Der Markt als wirtschaftlicher und gesellschaftlicher Anziehungspunkt gehört in Altencelle schon seit vielen Jahrhunderten dazu. Das belegen unter anderem die aktuellen Forschungen unter der Leitung der Archäologin Cornelia Lohwasser vom Seminar für Ur- und Frühgeschichte der Universität Göttingen, die nordwestlich des Friedhofs an der Gertrudenkirche dem "Niemarkt" der um 1292 im Dunkel der Geschichte versunkenen Stadtwüstung "Tsellis" auf der Spur ist: Wenn es damals schon einen "Neumarkt" gegeben hat, muss auch noch ein viel älterer Markt existiert haben. Beim Altenceller Dorfmarkt präsentierte Lohwasser in einem kleinen "Wander-Museum" die Schätze, die sie im Boden entdeckt hat.
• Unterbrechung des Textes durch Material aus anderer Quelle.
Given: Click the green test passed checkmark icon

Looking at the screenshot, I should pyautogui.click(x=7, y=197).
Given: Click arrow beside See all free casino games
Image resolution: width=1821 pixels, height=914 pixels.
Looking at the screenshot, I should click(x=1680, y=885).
Lohwasser habe die ohnehin geschichtsinteressierten Altenceller geradezu mit dem "Archäologie-Virus" infiziert, sagte Klaus-Dieter Scharf, Vorsitzender der Fördergemeinschaft historisches Altencelle. Er zeigte sich traurig darüber, dass die Wissenschaftlerin, die sich binnen kürzester Zeit ins Dorfleben integriert hatte, nun bald nicht mehr hier sein werde: "Bis Ende August wird sie ihr Projekt schriftlich zu Ende bringen - in Bamberg oder Göttingen." "Heute ist mein letzter Tag hier", seufzte Lohwasser. Der Abschied falle ihr schwer - um so mehr, als die "Tsellis"-Forschung längst noch nicht abgeschlossen sei.
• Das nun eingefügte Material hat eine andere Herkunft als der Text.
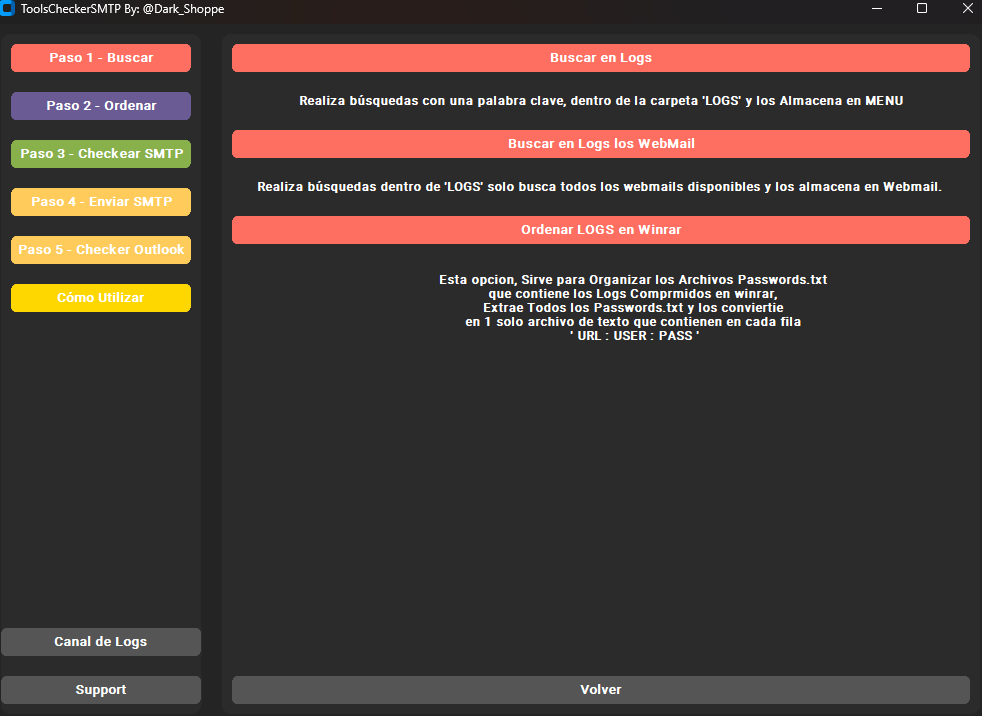982x716 pixels.
Task: Launch Paso 5 - Checker Outlook
Action: (x=100, y=250)
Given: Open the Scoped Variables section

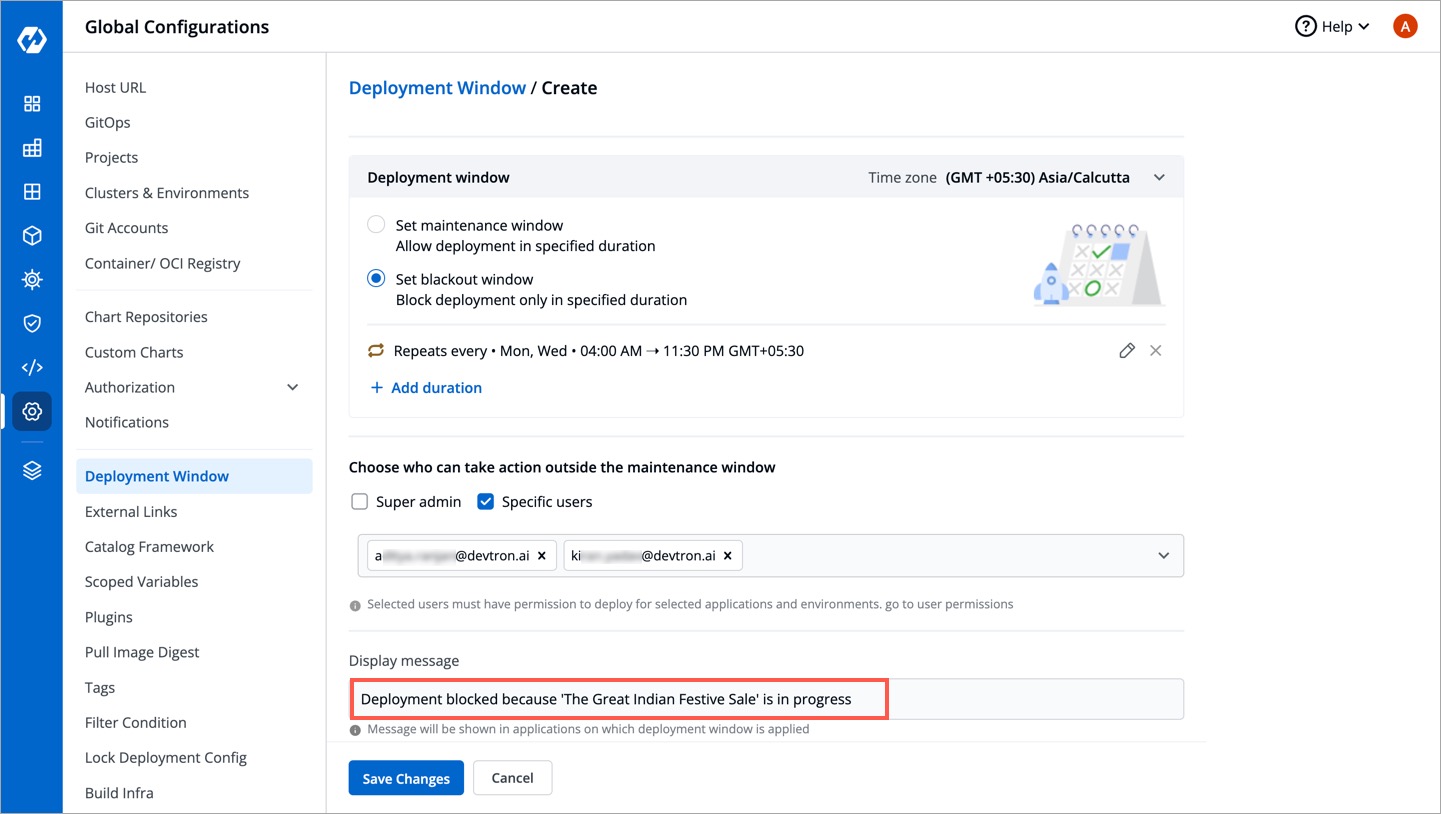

Neben Lohwassers "Museum" lockten um die 70 weitere Stände die Besucher mit einem vielfältigen Angebot an heimischen Produkten, zu denen selbst gemachte Marmeladen, Gurken und Säfte ebenso gehörten wie Wildbret-Produkte, Honig, Kräuter und Blumen, Bastelarbeiten, Strick- und Töpferwaren. Besucher konnten unter anderem Besenbindern, Schmieden und Zimmerern über die Schulter schauen. Markt-Organisator Günter Niebuhr freute sich über das rege Interesse: "Die Mischung kommt an."

Altencelles Ortsbürgermeister Hans Werner Schmidtmann, der den Gästen am Stand des Ortsrats "ordentlich einen einschenkte", betonte, dass sich der Markt in den 24 Jahren seines Bestehens zu einer Dorfgemeinschafts-Produktion entwickelt habe: "Unsere Vereine und Verbände sind hier mit am Start und sorgen für die ganz besondere Atmosphäre. Das macht einfach Spaß."

Spaß hatten auch Patrick und Mirja Krüger die mit ihrem Sohn Max in historischem Gewand Kunsthandwerk anboten. "Bisher war meine Frau immer als Bettlerin unterwegs - wir wollen mal sehen, wie der Handel läuft", so Patrick Krüger.

Für die schönste Marktkleidung wurden Bärbel Behrbohm und Hagen Tödter ausgezeichnet. Als schönster Marktstand wurde der des Kulturkreises Fachwerk prämiert, und der Preis für die schönste Besucherkleidung ging an Wilfried Körting und Robert Ziegler.